From 2013 to May 2016, 30 patients in 5 centers underwent TMVR with compassionate use of balloon-expandable valves for severe mitral valve dysfunction secondary to degenerative surgical mitral ring, bioprosthesis, or severe mitral stenosis secondary to severe mitral annular calcification. We performed a multi-center retrospective review of all thirty patients who underwent transcatheter mitral valve replacement. All patients had pre-procedural CT scans performed for LVOT prediction modeling, intraprocedural TEE and cardiac catheterization hemodynamics performed. Pre-procedural prediction modeling was performed utilizing computer-aided-design (CAD) modeling of the neo-LVOT post-TMVR.
All patients underwent successful transcatheter mitral valve replacement without device embolization. Five of the thirty patients experienced an increase of > 10mmHg in their LVOT peak gradient post-TMVR from their resting LVOT gradient. Utilizing an ROC curve comparing difference in LVOT peak gradient pre-and post-TMVR compared to predicted neo-LVOT surface area post-TMVR, a predicted neo-LVOT surface area of 252.2 mm2 (93.1% classification rate) was identified as the cutoff neo-LVOT surface area necessary for successful TMVR without an associated significant increase in LVOT peak gradients.

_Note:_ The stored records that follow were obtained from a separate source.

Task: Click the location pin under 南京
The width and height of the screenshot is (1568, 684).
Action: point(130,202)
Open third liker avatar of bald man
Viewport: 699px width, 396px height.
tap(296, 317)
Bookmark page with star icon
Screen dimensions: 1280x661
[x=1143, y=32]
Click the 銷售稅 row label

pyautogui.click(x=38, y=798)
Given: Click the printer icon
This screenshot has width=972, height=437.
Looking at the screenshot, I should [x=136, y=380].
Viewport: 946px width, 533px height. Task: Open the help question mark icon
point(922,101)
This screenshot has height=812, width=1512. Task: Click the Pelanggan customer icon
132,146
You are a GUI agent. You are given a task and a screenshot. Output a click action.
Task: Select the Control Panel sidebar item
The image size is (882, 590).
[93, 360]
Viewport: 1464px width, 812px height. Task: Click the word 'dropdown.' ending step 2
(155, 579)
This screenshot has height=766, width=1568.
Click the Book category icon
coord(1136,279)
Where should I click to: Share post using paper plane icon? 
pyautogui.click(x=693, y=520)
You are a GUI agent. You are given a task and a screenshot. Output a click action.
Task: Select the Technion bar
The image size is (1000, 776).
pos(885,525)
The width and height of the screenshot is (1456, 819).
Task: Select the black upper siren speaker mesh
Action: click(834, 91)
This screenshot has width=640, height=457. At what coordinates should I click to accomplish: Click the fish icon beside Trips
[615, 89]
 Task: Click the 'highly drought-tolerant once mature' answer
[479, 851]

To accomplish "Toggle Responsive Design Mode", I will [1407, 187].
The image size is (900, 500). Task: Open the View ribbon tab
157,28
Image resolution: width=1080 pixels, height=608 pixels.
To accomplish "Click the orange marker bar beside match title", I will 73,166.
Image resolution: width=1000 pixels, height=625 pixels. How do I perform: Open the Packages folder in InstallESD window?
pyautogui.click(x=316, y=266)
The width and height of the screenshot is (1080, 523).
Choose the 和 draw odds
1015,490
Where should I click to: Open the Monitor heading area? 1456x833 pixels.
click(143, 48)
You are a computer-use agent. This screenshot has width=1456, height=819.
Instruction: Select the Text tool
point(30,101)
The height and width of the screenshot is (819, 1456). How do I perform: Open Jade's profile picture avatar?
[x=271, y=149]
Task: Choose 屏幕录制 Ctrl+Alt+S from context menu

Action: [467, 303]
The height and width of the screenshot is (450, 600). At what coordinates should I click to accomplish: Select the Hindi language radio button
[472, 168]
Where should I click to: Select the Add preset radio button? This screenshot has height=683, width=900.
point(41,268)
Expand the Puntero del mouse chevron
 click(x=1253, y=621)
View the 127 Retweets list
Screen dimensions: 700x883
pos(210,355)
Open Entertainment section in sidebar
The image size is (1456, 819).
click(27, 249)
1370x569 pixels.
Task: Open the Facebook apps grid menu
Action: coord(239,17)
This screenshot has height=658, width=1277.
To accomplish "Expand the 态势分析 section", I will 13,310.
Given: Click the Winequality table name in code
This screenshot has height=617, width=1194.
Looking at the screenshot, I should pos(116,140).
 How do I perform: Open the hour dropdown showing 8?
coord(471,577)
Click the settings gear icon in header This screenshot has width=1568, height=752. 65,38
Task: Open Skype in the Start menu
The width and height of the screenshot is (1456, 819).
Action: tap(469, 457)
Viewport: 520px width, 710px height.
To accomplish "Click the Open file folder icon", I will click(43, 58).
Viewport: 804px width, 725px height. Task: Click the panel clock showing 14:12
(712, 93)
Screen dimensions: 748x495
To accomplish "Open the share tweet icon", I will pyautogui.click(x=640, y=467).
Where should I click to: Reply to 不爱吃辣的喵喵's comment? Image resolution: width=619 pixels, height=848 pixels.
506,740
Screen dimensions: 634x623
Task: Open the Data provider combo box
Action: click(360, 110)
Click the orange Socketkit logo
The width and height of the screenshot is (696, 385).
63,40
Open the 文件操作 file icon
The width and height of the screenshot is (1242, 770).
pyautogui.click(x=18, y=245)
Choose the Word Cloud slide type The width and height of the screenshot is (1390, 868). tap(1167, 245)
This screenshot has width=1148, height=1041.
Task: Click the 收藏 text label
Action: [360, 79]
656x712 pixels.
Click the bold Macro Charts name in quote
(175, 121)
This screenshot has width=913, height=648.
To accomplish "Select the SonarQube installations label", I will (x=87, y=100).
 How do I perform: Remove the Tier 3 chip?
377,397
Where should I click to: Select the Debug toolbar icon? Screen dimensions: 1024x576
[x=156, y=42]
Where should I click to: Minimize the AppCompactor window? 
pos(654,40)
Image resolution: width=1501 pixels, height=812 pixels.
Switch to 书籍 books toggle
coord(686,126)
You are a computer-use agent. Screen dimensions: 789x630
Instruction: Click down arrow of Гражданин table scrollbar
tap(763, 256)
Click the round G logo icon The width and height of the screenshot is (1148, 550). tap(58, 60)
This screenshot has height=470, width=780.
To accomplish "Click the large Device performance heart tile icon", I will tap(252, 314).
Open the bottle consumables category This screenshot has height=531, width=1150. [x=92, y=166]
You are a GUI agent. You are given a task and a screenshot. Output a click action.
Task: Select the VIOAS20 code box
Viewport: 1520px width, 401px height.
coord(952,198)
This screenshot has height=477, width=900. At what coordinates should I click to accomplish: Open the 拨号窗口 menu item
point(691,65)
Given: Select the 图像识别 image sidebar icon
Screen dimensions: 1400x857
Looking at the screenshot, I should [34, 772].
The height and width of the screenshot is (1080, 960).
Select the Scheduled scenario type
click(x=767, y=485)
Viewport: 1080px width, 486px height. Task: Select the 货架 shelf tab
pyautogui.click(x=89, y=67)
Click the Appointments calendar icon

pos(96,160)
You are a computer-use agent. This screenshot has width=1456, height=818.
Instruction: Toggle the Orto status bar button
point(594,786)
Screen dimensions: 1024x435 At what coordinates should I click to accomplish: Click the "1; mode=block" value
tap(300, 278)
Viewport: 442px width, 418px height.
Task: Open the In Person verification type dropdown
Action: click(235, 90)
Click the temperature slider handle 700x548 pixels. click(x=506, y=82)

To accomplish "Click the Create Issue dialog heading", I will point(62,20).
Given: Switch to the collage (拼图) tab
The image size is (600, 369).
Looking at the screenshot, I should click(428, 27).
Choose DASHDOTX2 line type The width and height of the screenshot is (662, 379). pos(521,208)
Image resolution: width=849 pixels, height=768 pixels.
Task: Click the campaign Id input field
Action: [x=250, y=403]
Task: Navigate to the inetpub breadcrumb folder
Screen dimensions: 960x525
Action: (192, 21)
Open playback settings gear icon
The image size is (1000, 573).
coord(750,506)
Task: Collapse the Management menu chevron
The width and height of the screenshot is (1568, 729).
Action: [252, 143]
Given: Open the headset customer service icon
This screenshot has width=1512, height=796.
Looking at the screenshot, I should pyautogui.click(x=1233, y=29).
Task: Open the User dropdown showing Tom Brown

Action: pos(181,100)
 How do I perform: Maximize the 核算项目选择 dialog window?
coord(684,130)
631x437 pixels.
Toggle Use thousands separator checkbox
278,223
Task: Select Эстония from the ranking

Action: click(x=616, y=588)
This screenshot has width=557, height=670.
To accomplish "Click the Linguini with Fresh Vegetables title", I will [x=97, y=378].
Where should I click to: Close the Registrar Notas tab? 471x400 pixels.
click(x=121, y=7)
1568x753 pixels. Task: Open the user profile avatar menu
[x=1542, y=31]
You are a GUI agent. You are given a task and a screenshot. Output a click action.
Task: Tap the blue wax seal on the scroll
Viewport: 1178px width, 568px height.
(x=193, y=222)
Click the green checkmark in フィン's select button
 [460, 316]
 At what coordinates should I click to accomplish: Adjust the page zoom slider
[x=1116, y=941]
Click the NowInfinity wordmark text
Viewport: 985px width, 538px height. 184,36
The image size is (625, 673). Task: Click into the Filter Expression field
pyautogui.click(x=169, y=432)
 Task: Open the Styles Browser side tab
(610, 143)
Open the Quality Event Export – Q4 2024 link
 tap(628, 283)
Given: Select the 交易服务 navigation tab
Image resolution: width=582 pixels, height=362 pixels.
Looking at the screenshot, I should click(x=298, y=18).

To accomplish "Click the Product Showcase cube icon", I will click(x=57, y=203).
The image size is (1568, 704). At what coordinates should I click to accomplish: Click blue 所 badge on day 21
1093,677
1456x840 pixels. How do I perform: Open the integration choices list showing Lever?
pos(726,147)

The novel clinical application of CAD design, and CT post-processing in predicting LVOT obstruction may be invaluable for optimal mitral valve annulus sizing, and determination of the desired deployment angulation and landing height. The use of this technology may improve the technical success of TMVR and aid in the first steps towards personalized medicine in transcatheter heart valve therapies.